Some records
++++++++++++++++++++

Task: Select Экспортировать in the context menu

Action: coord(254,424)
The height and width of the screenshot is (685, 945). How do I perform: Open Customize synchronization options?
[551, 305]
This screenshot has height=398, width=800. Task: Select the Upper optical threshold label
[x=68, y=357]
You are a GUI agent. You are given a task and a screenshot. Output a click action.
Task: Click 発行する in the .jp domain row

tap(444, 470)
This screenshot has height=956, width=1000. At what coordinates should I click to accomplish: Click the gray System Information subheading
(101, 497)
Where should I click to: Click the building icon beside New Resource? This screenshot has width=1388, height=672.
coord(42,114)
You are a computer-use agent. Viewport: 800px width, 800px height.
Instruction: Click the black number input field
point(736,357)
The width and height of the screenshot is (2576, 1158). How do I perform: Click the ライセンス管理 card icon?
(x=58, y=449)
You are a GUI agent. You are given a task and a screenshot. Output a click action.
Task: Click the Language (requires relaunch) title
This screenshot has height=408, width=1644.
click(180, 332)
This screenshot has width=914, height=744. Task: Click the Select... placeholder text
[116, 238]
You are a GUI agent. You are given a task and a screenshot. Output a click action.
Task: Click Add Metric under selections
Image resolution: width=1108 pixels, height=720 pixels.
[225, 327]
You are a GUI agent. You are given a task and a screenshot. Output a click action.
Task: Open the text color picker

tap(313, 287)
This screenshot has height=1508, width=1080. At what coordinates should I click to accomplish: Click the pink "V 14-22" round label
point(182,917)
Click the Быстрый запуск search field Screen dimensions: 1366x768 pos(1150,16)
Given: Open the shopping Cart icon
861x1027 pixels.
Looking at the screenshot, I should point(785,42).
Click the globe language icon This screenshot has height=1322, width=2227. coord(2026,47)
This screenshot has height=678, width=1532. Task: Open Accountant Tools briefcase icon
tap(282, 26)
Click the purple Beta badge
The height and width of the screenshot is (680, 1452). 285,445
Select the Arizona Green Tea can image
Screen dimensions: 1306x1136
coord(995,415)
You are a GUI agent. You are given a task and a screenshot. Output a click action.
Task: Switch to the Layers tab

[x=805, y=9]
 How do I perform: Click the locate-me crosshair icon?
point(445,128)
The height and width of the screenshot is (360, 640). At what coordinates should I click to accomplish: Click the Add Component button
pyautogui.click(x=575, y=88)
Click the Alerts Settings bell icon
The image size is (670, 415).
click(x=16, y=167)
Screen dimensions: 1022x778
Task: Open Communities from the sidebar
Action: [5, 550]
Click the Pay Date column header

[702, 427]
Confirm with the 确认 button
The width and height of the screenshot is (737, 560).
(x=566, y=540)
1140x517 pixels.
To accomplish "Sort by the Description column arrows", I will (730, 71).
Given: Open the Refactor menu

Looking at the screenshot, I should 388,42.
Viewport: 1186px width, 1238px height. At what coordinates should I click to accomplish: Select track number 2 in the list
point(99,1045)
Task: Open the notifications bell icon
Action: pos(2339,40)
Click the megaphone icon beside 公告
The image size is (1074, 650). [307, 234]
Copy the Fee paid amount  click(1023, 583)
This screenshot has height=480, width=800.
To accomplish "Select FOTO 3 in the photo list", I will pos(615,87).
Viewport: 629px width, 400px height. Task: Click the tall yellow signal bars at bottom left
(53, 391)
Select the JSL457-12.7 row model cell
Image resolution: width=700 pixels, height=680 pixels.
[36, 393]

++++++++++++++++++++

EXERCISE DIRECTIONS
Count the lines of the material that contain the string "field", treating uppercase and lowercase as different. Reply with the number alone.

WRITTEN SOLUTION
2